Seine anspruchsvolle Fragestellung, die neben der öffentlichen Debatte und der Verwaltungsreform auch noch die praktische Umsetzung der neuen Normen umfasst, verfolgt er mit einem vergleichenden Untersuchungsdesign. Jede vergleichende Studie muss die Wahl der Vergleichsobjekte gut begründen. Bernsee hat sich dafür entschieden, Preußen und Bayern als Objekte seiner Analyse heranzuziehen. Er rechtfertigt seine Wahl mit dem Hinweis auf deren „herausragende Bedeutung“ für das Heilige Römische Reich, mit der Existenz von Verwaltungsreformen um 1800 und mit unterschiedlichen Lösungen von gemeinsamen Problemstellungen. Das ist plausibel, auch wenn das Argument gegen die Einbeziehung von Österreich auf die fehlenden Reformen zu dieser Zeit verweist, was angesichts der weit reichenden Umgestaltung der Verwaltung unter Joseph II. nicht zu überzeugen vermag.

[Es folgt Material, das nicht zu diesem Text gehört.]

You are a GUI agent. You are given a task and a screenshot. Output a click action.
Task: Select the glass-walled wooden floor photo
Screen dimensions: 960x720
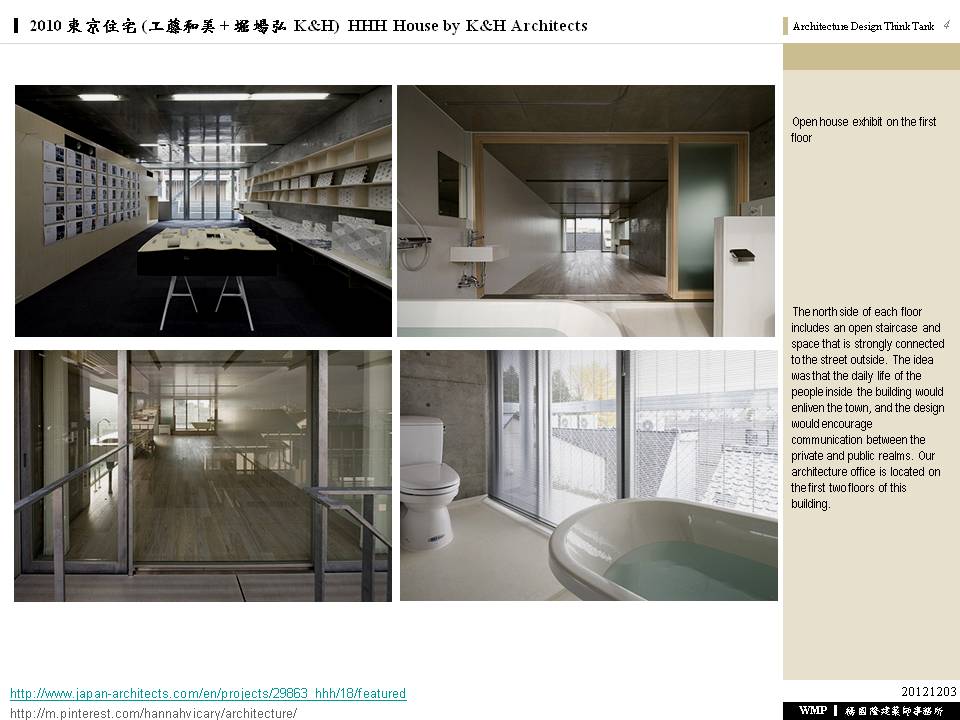coord(203,475)
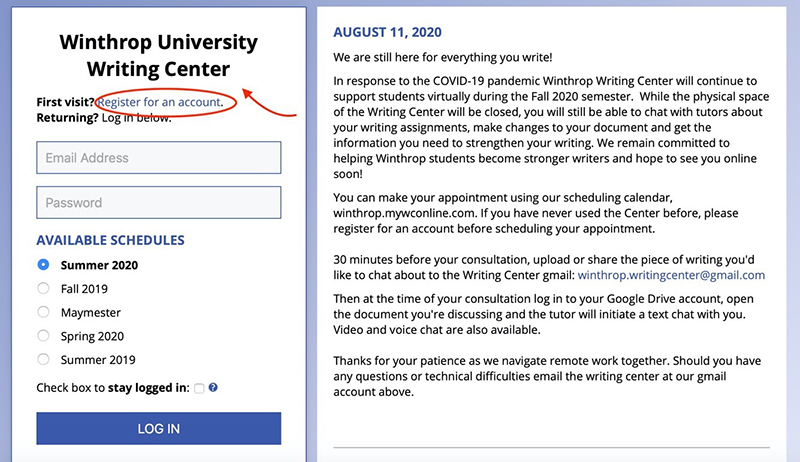The height and width of the screenshot is (462, 800).
Task: Click the AUGUST 11, 2020 announcement heading
Action: point(387,32)
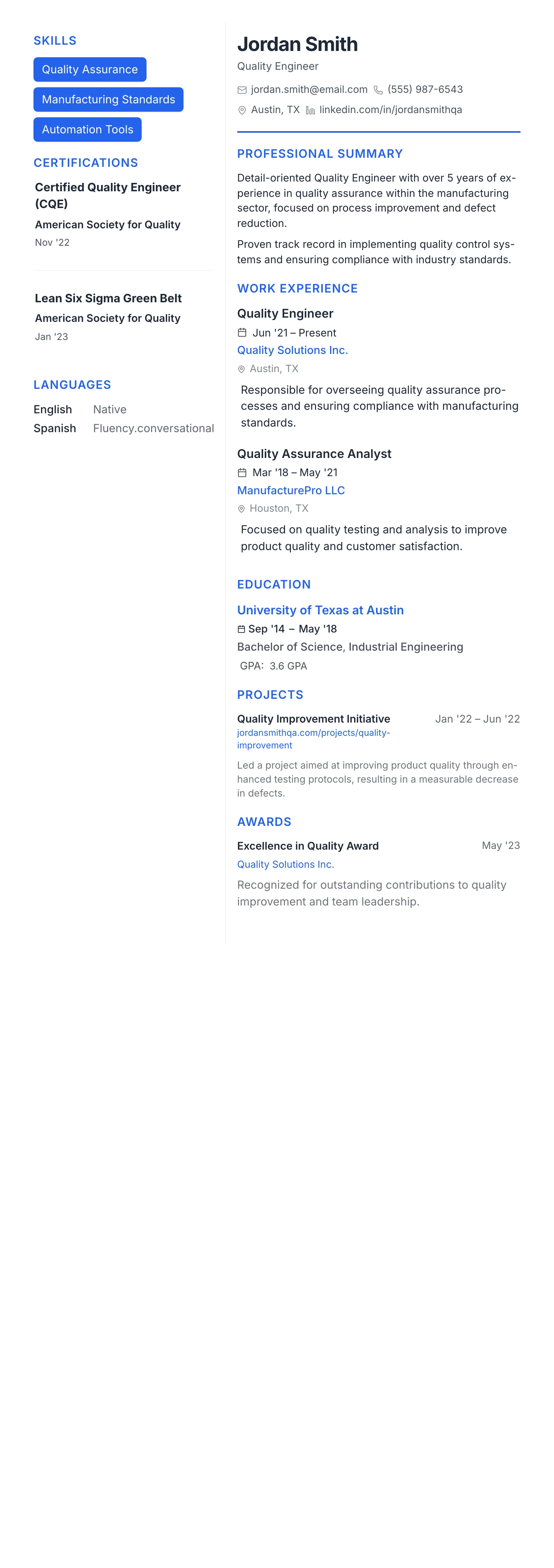The width and height of the screenshot is (554, 1568).
Task: Select the Quality Assurance skill tag
Action: coord(90,69)
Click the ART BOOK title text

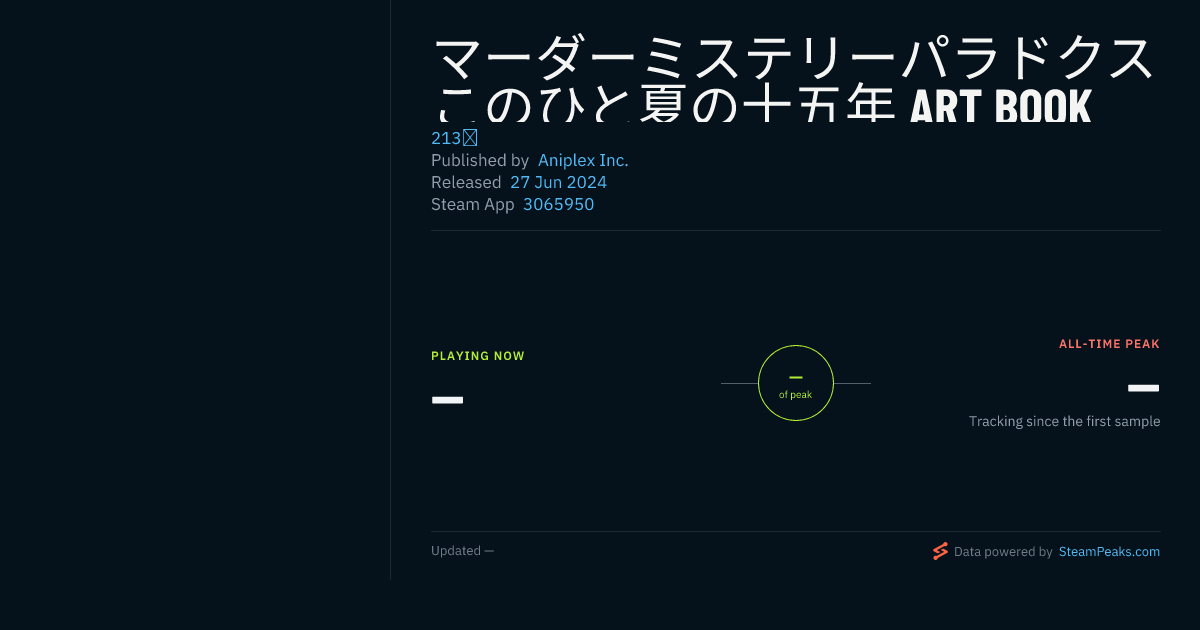point(1000,106)
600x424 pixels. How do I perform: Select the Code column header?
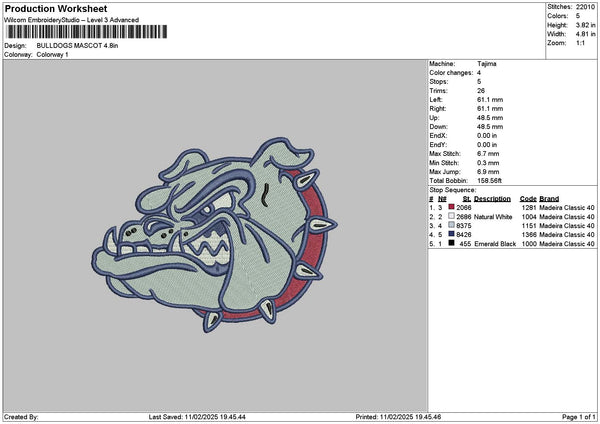(x=528, y=198)
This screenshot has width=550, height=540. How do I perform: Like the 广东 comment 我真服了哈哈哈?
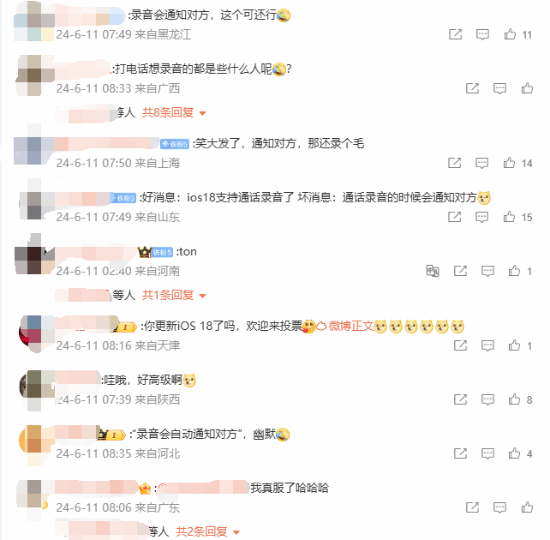(527, 507)
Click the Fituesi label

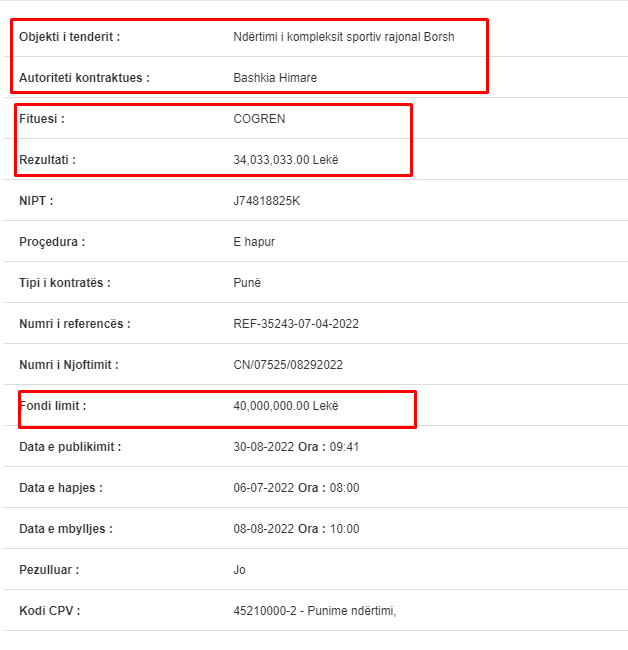[42, 119]
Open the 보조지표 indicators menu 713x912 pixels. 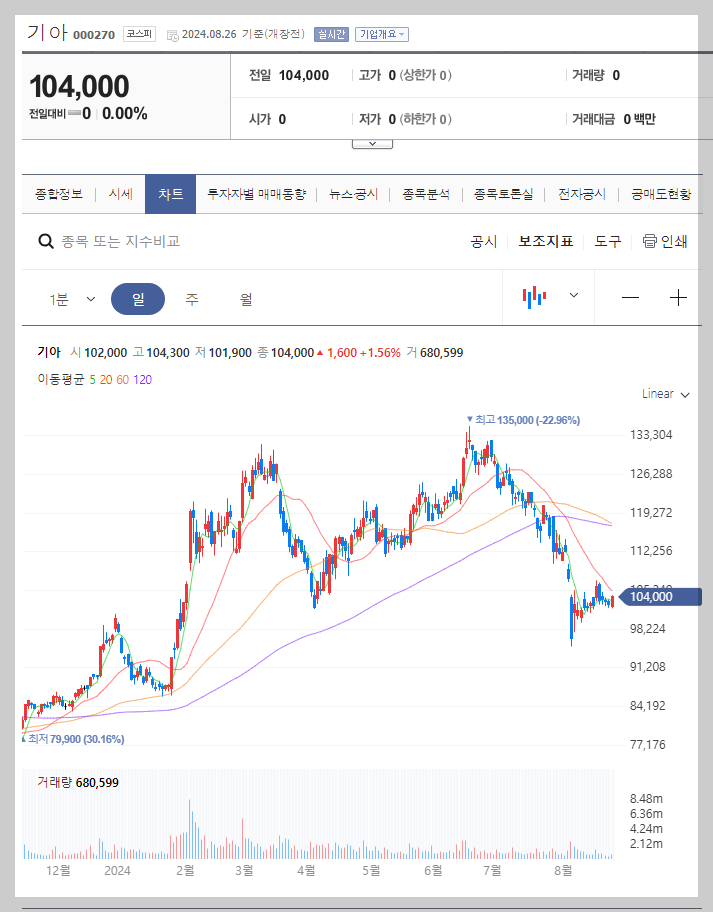coord(545,241)
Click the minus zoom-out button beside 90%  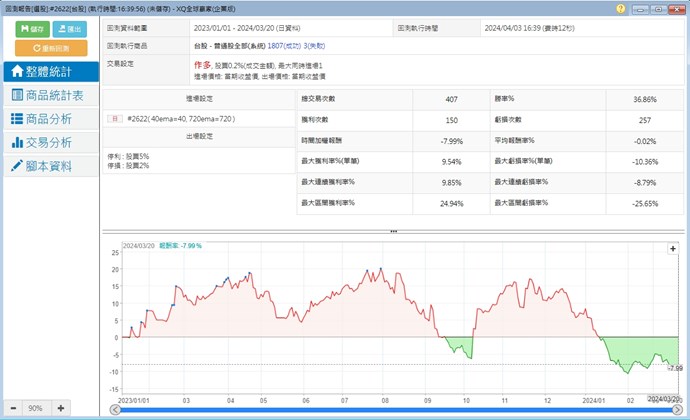click(11, 408)
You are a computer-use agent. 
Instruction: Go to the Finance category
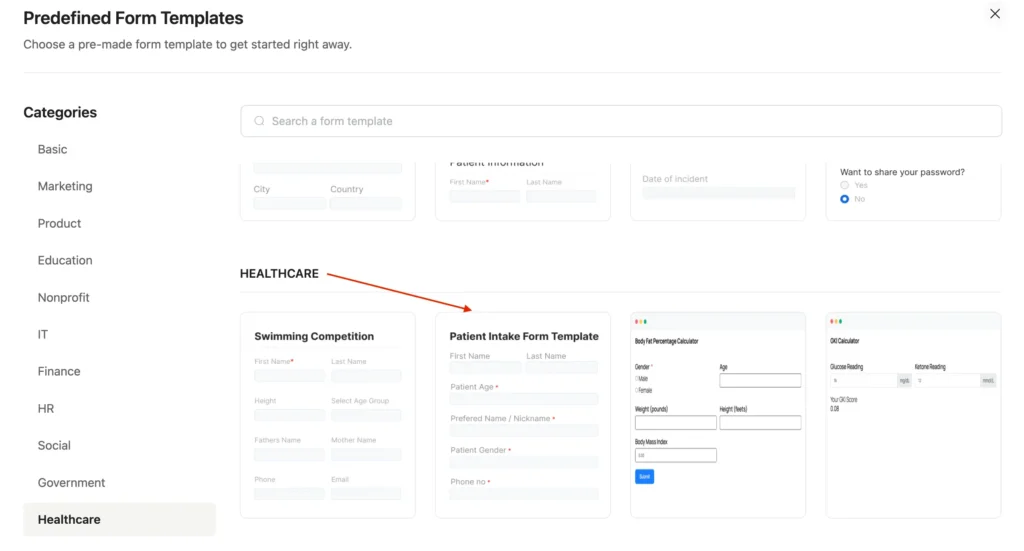[59, 371]
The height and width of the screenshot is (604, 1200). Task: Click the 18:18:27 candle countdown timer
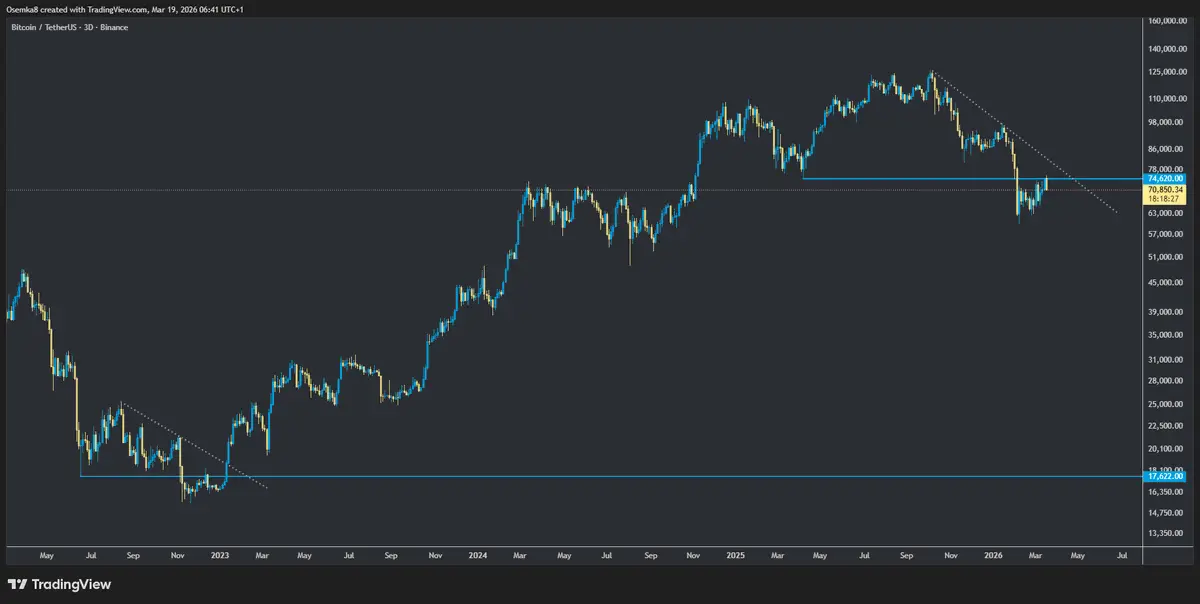1166,198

Max Weber ist für Bernsee ein konzeptueller Ankerpunkt. Mit den Modellen der bürokratischen bzw. der patrimonialen Verwaltung stellt Weber das Raster bereit, mit dem Bernsee die Kritik am Staat des Ancién Regime und die Thesen der Reformer sortiert. Dadurch wird der Transformationsprozess und seine publizistische Mitschrift heruntergebrochen auf den Übergang vom Fürstendiener zum Staatsdiener, der entlang der Vektoren von Loyalität, Rekrutierung und Remuneration verfolgt wird. Das lässt, wie bei Max Weber selbst, den Prozess der Neugestaltung des öffentlichen Dienstes in seiner Komplexität nur rudimentär in den Blick treten. Bernsee ist sich dessen bewußt und widmet der Umsetzung der Reformen und dem Wandel der als korrupt stigmatisierten Praktiken ein eigenes Kapitel. Mit dem stärker praxeologisch gefärbten Blick eröffnet sich ein Befund, der sich mit dem Kategoriensystem Webers nur bedingt erfassen lässt. Wir sind dort nämlich konfrontiert mit dem Nebeneinander von Normen und darauf bezogenen Praxisformen, mit deren Amalgamierung bzw. Transposition, wie etwa durch die Ausbildung einer Gesinnungspatronage.
Die Analyse von Bernsee bleibt trotz der starken Orientierung an Weber offen für neue Perspektiven. Er verfolgt mit Geheimgesellschaften eine Spur, die für ein akteursbezogenes Verständnis der Verwaltungskritik relevant ist. Anregend sind seine Überlegungen zur Spiegelung des kritisierten Arkanbereichs des Fürsten im Arkanbereich dieser Gesellschaften. Die ausführlichen Exkurse über Geheimgesellschaften, in denen diese Argumentationslinie entwickelt wird, leisten nur bedingt einen Beitrag zum Verständnis von Korruption und Verwaltungsreform.
Das Buch von Bernsee ist insgesamt eine anregende Lektüre für alle, die sich mit politischer Kritik am Ancien Régime und deren Einfluss auf die Neugestaltung von Staat und Gesellschaft interessieren. Bernsee präsentiert sein Argument in einer klar strukturierten Form, wozu die kurzen Zusammenfassungen am Ende eines jeden Kapitels ihren Beitrag leisten. Man kann dem Buch nur viele Leserinnen und Leser wünschen.